(Beginning of GIVEN ENTRIES)

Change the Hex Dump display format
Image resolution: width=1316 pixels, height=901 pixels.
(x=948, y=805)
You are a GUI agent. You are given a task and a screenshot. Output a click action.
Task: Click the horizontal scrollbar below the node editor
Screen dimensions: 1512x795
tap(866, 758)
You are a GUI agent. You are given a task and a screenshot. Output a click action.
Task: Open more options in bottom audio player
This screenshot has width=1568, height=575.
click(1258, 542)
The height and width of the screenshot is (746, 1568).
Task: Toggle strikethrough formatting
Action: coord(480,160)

(End of GIVEN ENTRIES)

• [TASK TO CARRY OUT]: Print only the lines from the one with "Task: Click the" to the end of the records, both included.

• [ANSWER FOR THIS EXERCISE]:
Task: Click the horizontal scrollbar below the node editor
Screen dimensions: 1512x795
tap(866, 758)
You are a GUI agent. You are given a task and a screenshot. Output a click action.
Task: Open more options in bottom audio player
This screenshot has width=1568, height=575.
click(1258, 542)
The height and width of the screenshot is (746, 1568).
Task: Toggle strikethrough formatting
Action: coord(480,160)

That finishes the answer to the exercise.